Records provided section start
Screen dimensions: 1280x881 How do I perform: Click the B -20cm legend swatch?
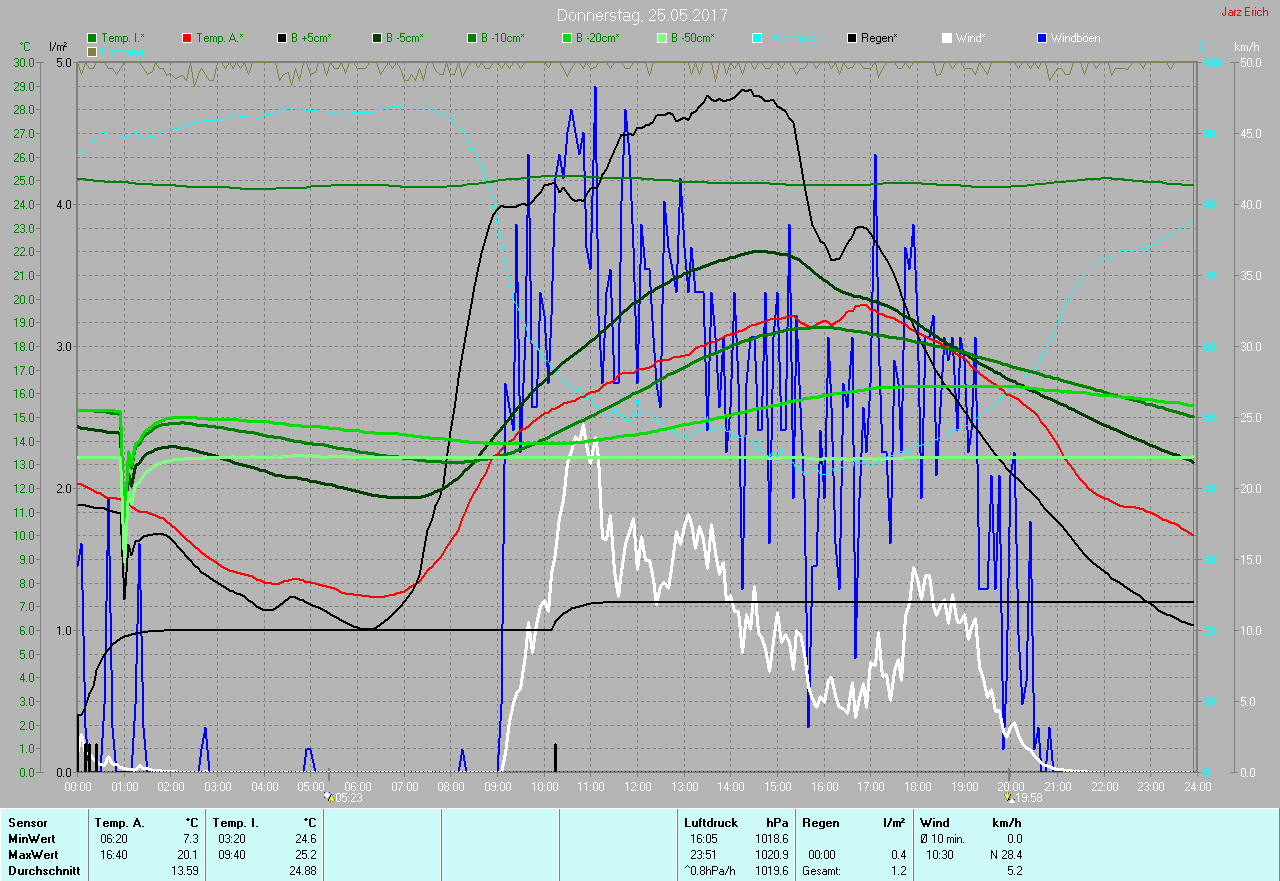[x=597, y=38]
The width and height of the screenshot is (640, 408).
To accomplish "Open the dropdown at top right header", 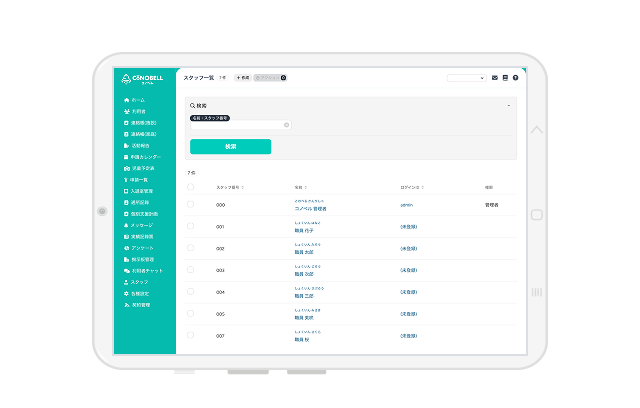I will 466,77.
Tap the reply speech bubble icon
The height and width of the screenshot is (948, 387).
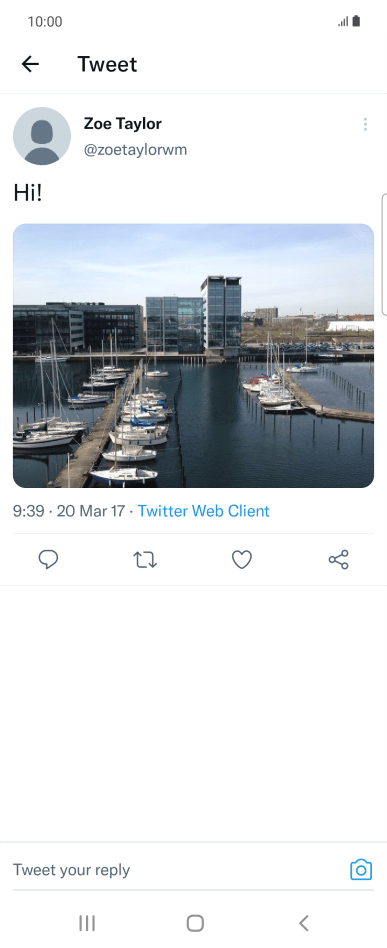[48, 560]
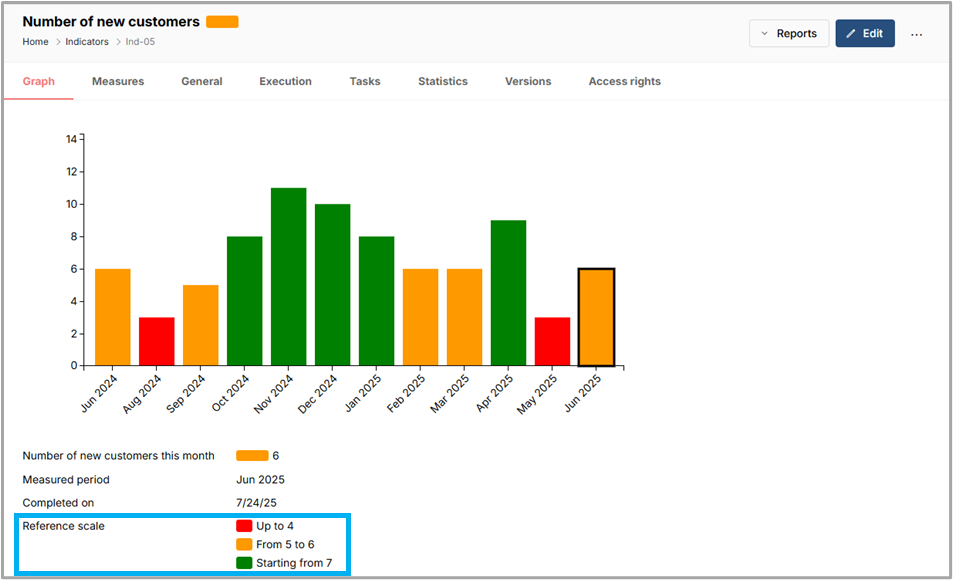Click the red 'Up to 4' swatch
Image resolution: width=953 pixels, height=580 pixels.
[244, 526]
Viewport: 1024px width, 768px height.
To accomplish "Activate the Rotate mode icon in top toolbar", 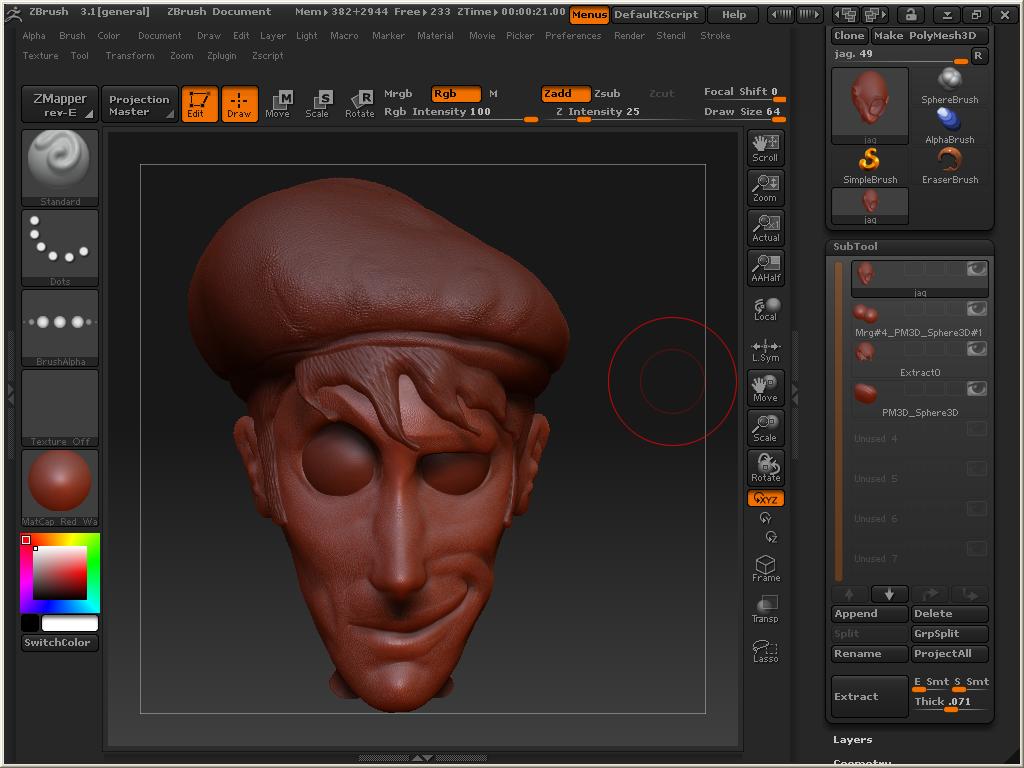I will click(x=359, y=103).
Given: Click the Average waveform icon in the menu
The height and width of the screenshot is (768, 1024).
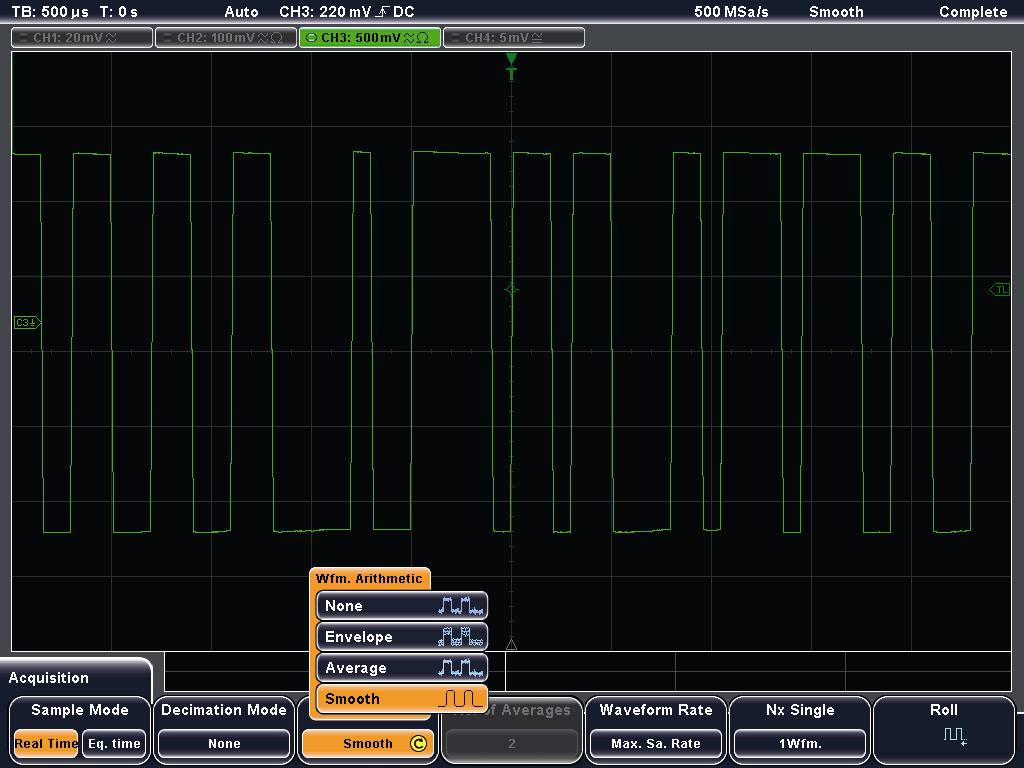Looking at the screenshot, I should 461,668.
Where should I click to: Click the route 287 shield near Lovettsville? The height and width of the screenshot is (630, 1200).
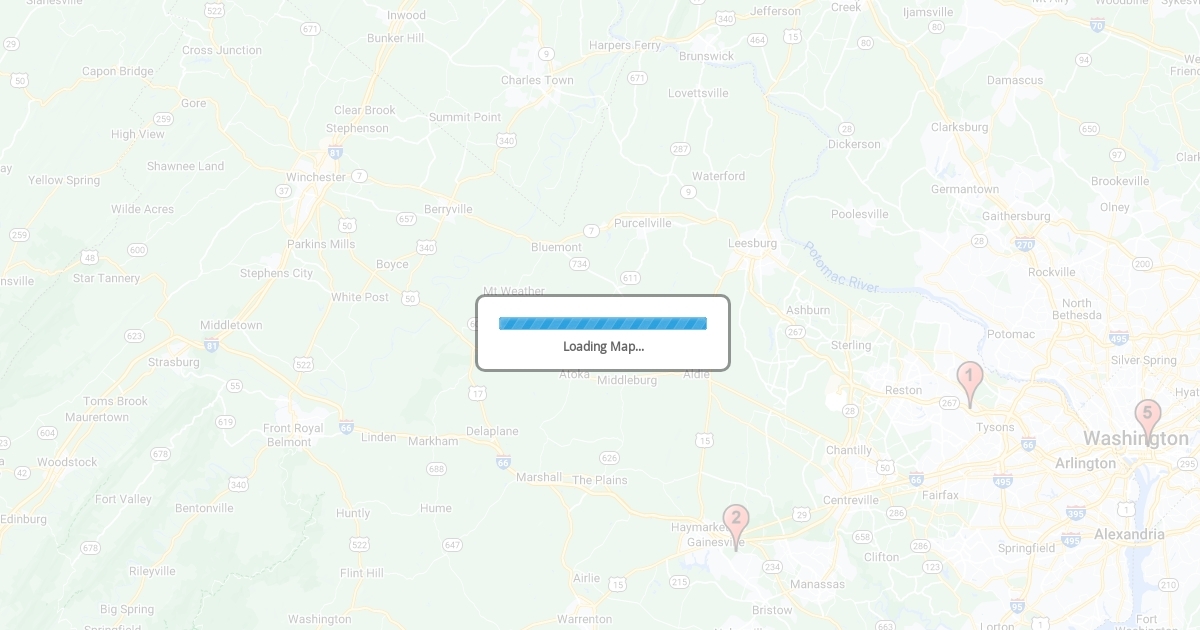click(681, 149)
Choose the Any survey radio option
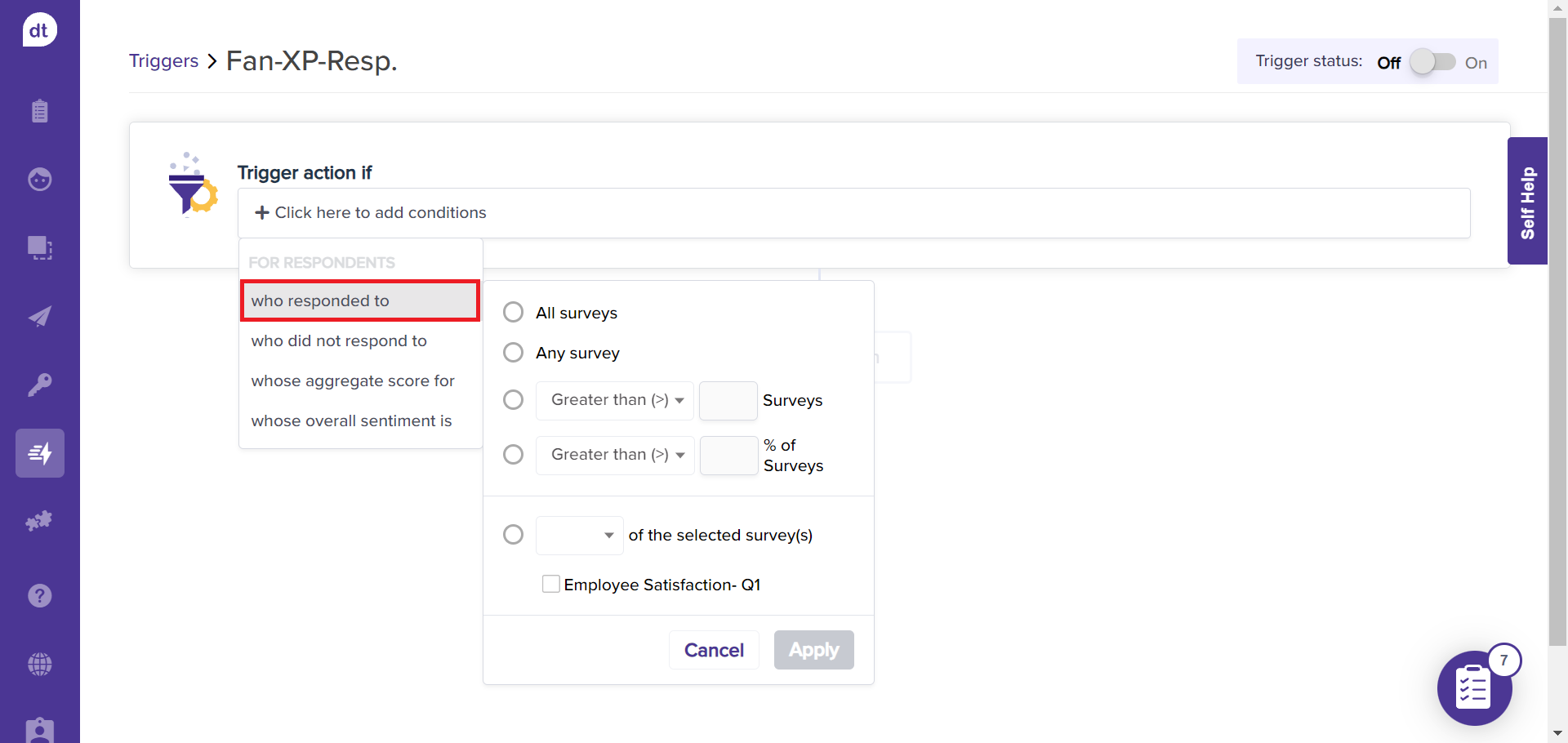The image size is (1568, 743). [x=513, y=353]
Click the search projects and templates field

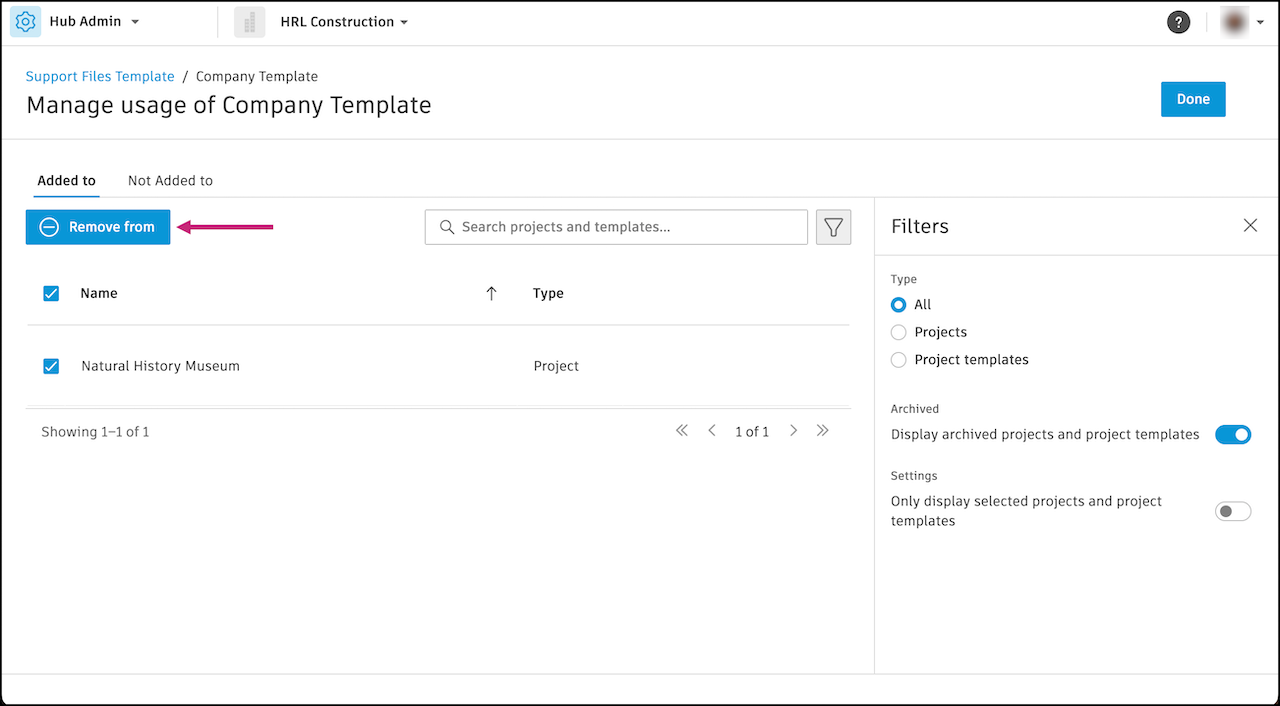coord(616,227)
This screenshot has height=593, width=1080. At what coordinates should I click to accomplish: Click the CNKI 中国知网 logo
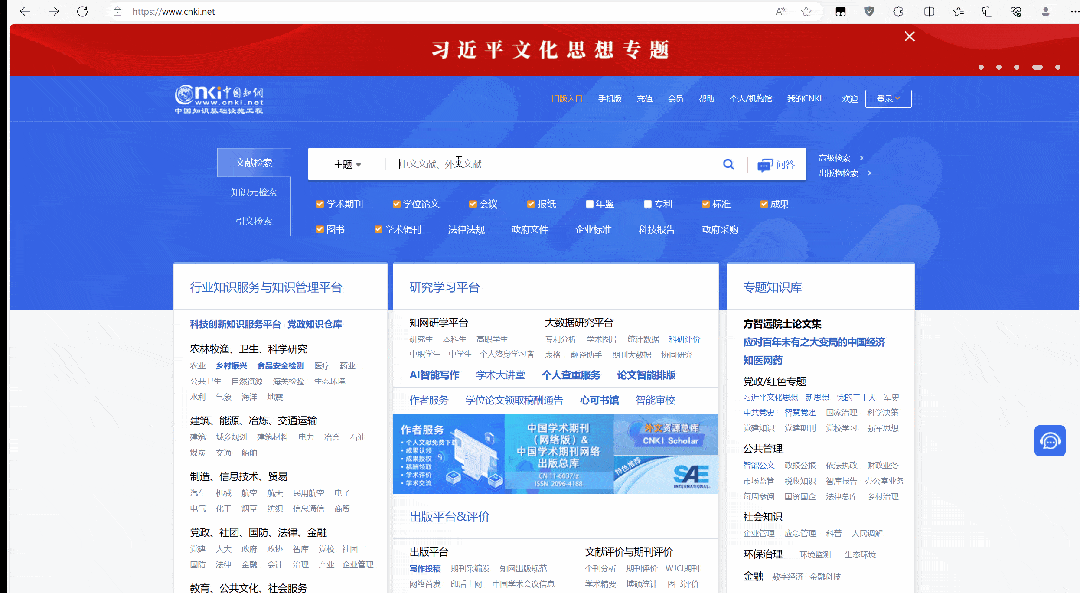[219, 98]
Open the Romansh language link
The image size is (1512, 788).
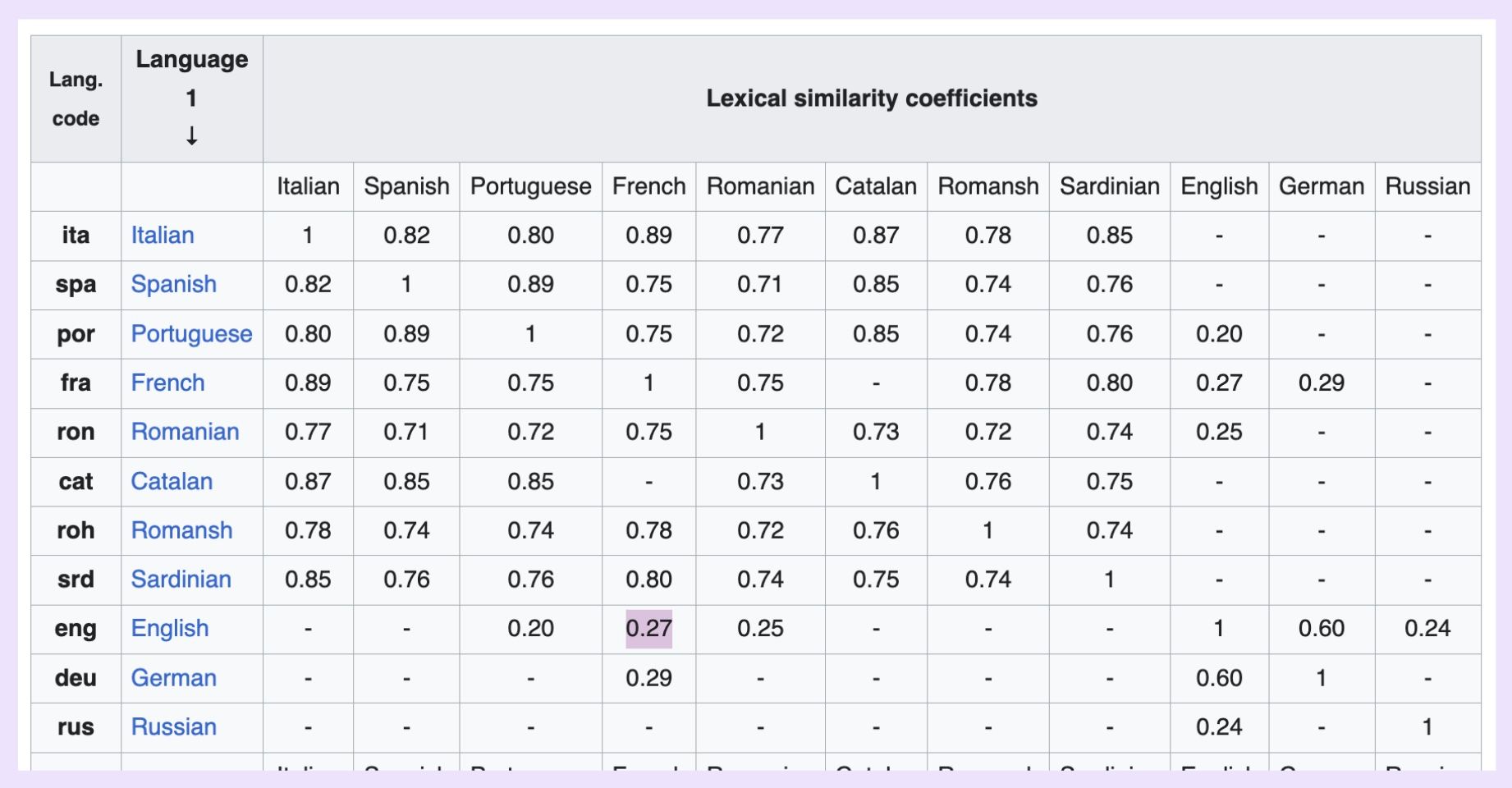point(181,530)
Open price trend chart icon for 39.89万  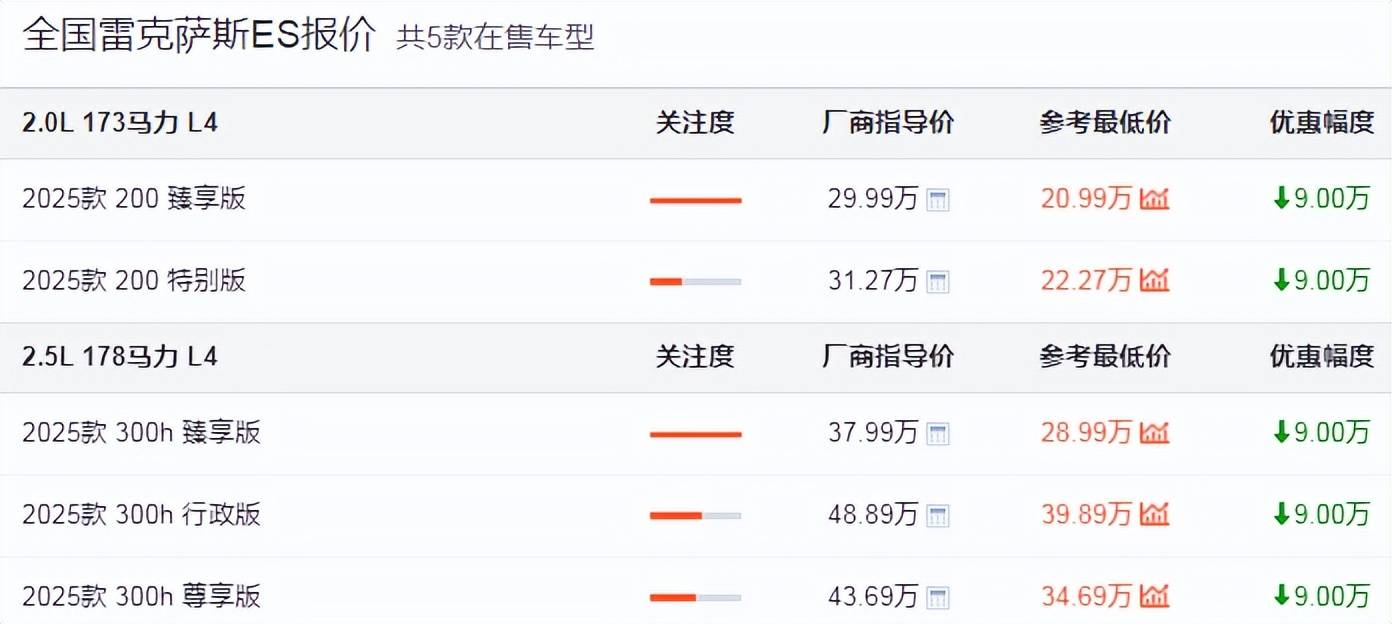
Records provided section end
→ What to do: Beginning at the line with "This screenshot has", reproduce word for word each line through the last line of the records. Include both ends but no pictures.

→ Solution to the problem:
This screenshot has height=593, width=1080. At what coordinates should I click to accomplish: Click the CNKI 中国知网 logo
[219, 98]
Open the Romansh language link
The image size is (1512, 788).
point(181,530)
Open price trend chart icon for 39.89万  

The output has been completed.